TRENTON, Ohio – Ohio middle schooler Zachary Bowlin learned a valuable lesson about privacy last week after he “liked” a picture of an airsoft gun on Instagram.
“I didn’t think I did anything wrong,” Bowlin told Fox 19.
The seventh-grader “liked” a picture of an airsoft gun on Instagram last Thursday that contained the caption “Ready.” Bowlin said he plays with airsoft guns with his friends, and didn’t think much of clicking on the post.
When he returned to Edgewood Middle School the next day, it was obvious officials had been tracking his online activities.
“I liked it, scrolling down Instagram at night about 7, 8 o’clock, I liked it,” Bowlin said. “The next morning they called me down (to the office) patted me down and checked for weapons and told me I was getting expelled or suspended or whatever.”
Bowlin was also served with a 10-day suspension for “liking a post on social media that indicated potential school violence.”
The student’s father, Marty Bowlin, was not happy.
“I was livid, I mean, I’m sitting here thinking ‘you just suspended him for 10 days for liking a picture of a gun on a social media site,’” he said. “He never shared, he never commented, he never made a threatening post … anything on the site. Just liked it.”
Englewood schools superintendent Russ Fussnecker wrote in a statement to the Journal-News that social media posts are serious business and grounds for suspension.
“I assure you that any social media threat will be taken serious including those who ‘like’ the post when it potentially endangers the health and safety of students or adversely affects the educational process,” he wrote.

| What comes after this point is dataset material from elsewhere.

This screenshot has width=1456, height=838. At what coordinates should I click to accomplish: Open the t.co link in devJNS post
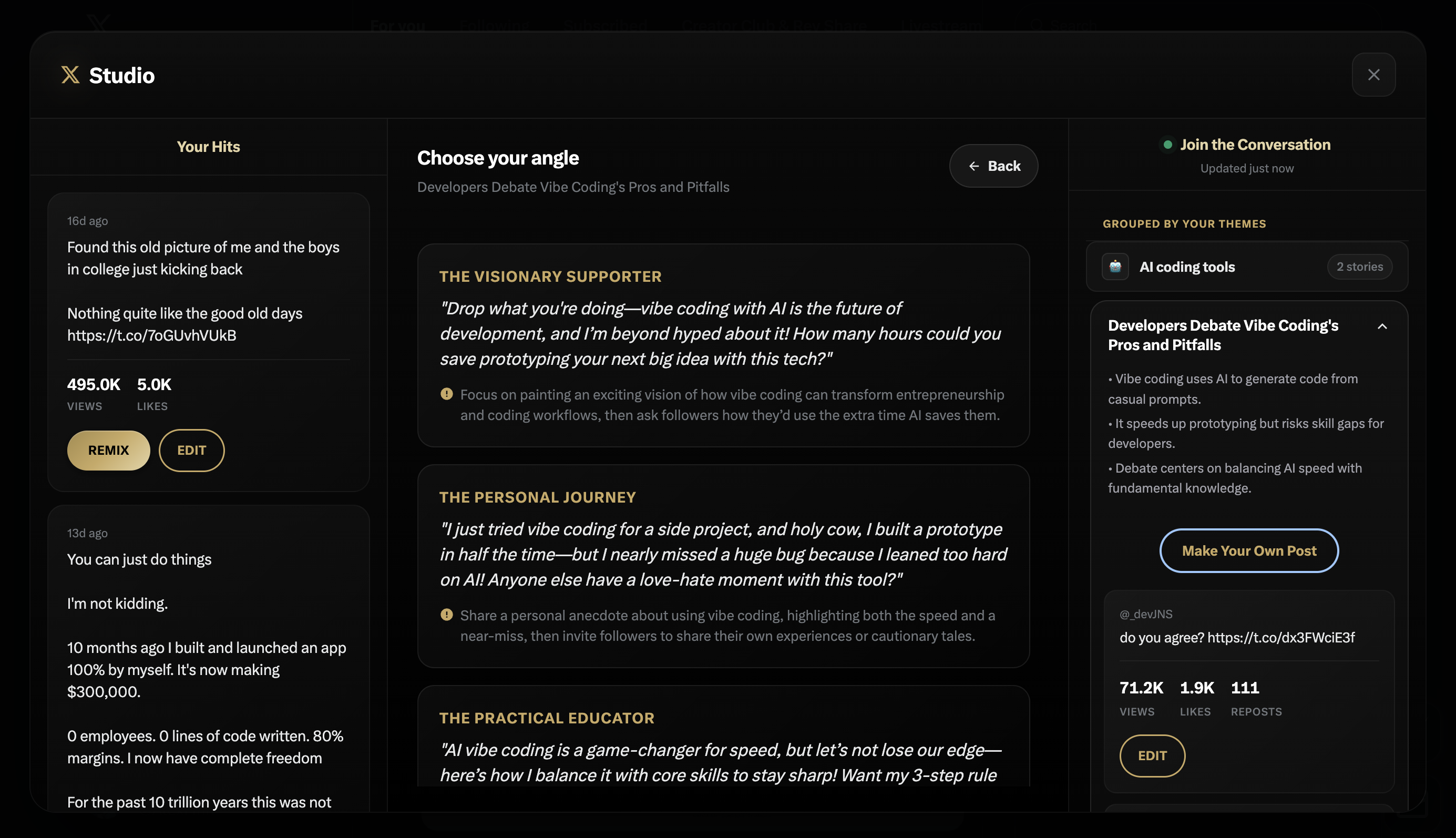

Fussnecker alleges the district policy allows for “zero tolerance” with social media “likes.”
“Concerning the recent social media posting of a gun with the caption ‘Ready,’ and the liking of this post by another student, the policy at Edgewood City Schools reads as follows: The (school) board has a ‘zero tolerance’ of violent, disruptive, harassing, intimidating, bullying, or any other inappropriate behavior by its students,” he wrote.
“Furthermore, the policy states: Students are also subject to discipline outlined in the Student Code of Conduct that occurs off school property when the misbehavior adversely affects the educational process.”
The superintendent didn’t bother to elaborate on how, exactly, Bowlin’s “like” violated the policy, or about the social media tracking system the school district deploys against students.
School officials emailed a statement to parents about the social media “like” on Friday.
“Yesterday evening school officials were made aware to an alleged threat of a student bringing a gun to school. We act on any potential threat to student safety swiftly and with the utmost importance,” the statement read. “This morning, the alleged threat was addressed and we can assure you that all students at Edgewood Middle School are safe and school will continue as normal.”
The Bowlin’s later confirmed to Fox 19 that the school lifted the student’s suspension, and the teen no longer faces school discipline, though it’s unclear what convinced officials to reverse course.